▸ **Task details**
Nothing but the lines from the one containing "The height and" through the end of the entries below should appear in your answer, transcribed exactly; please drop the pictures.

▸ **Excerpted data**
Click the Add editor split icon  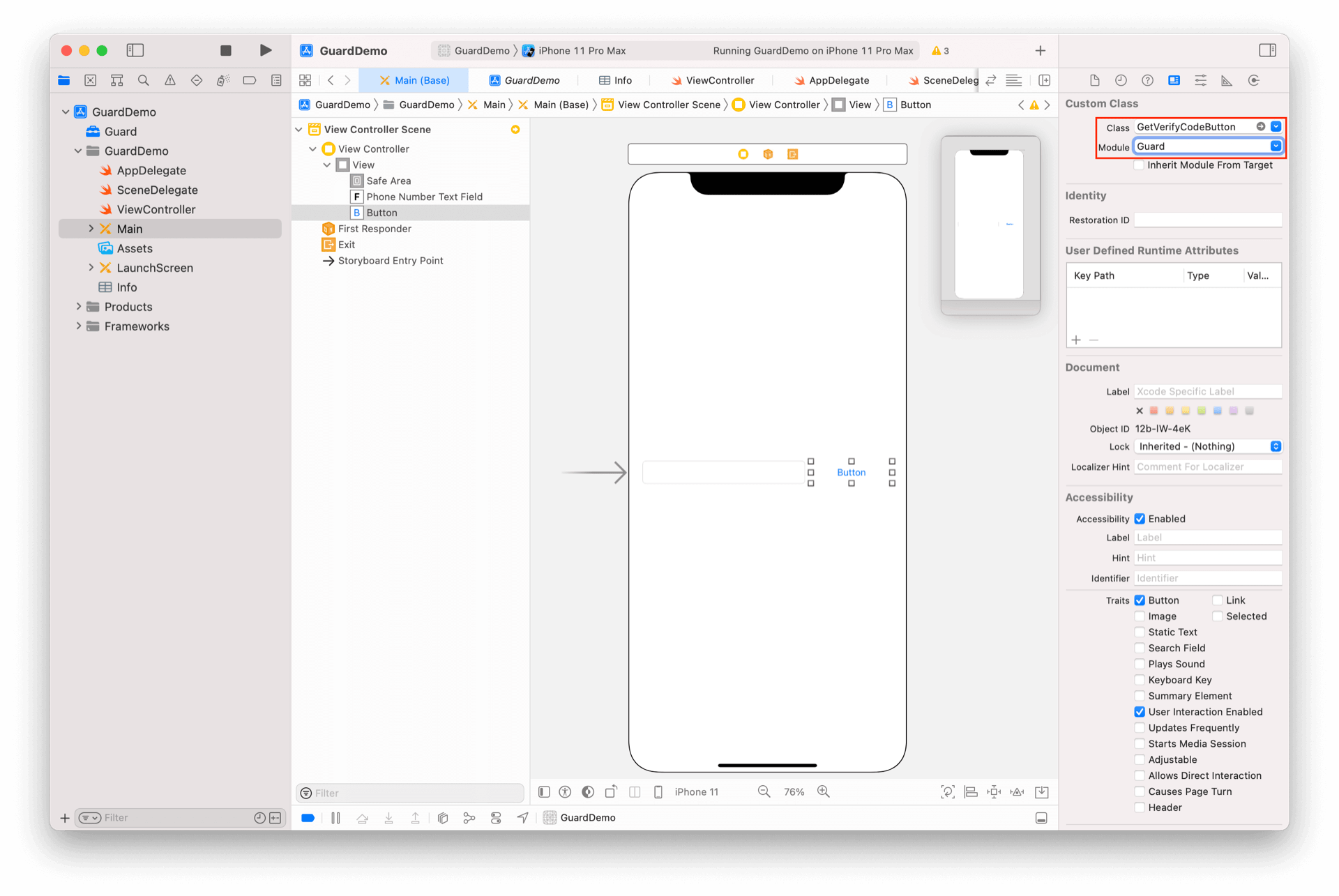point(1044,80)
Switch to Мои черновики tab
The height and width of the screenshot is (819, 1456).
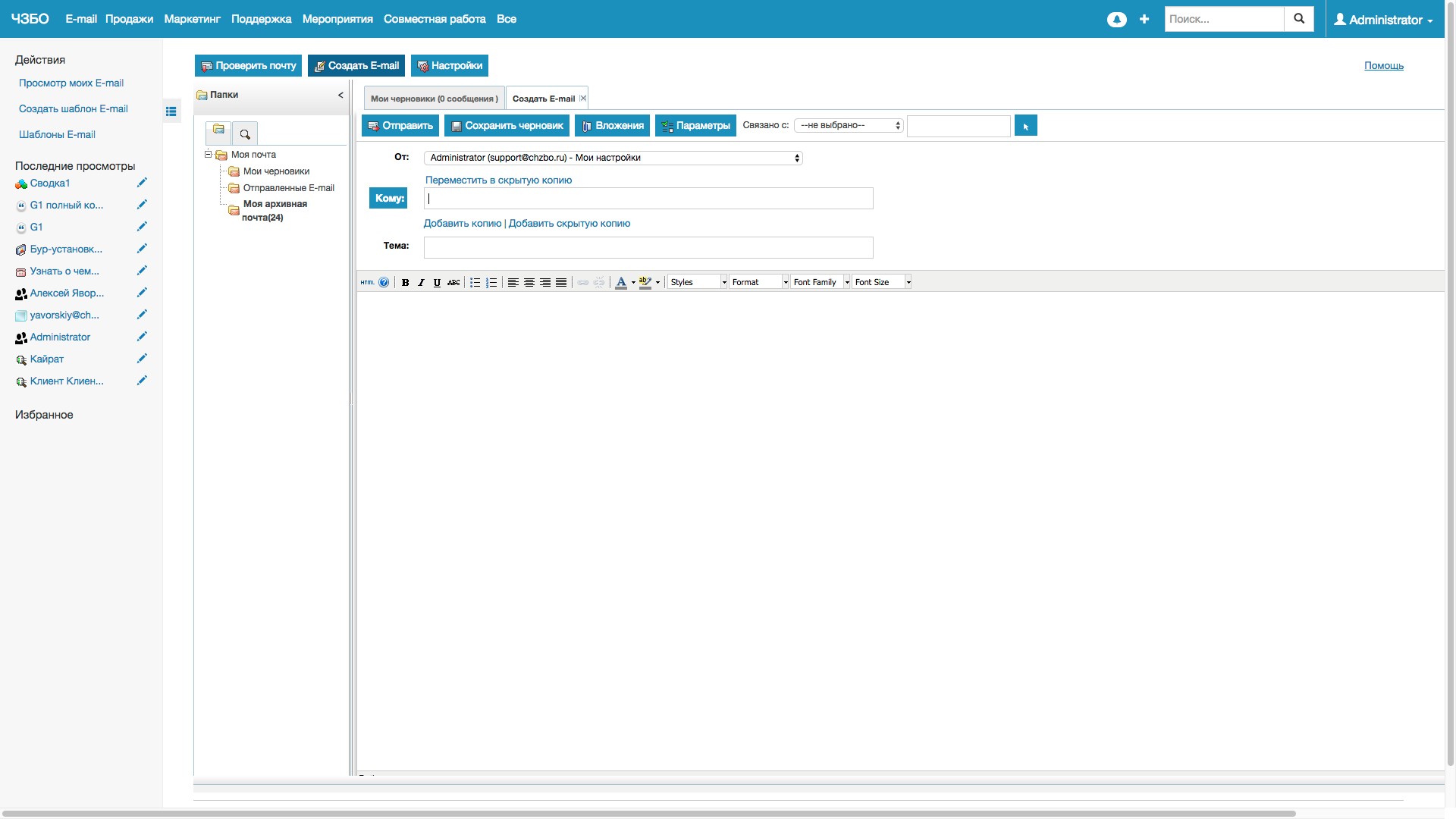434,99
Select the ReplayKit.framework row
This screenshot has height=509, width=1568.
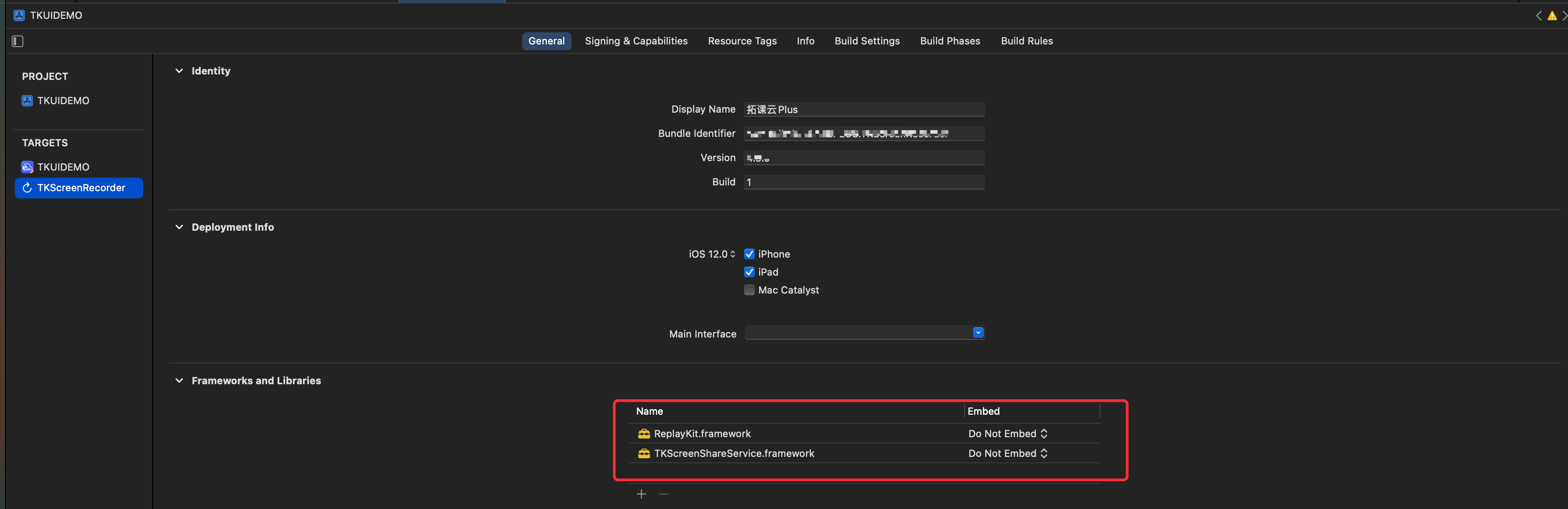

▸ **Exercise output**
The height and width of the screenshot is (819, 1456).
434,99
Select the ReplayKit.framework row
This screenshot has height=509, width=1568.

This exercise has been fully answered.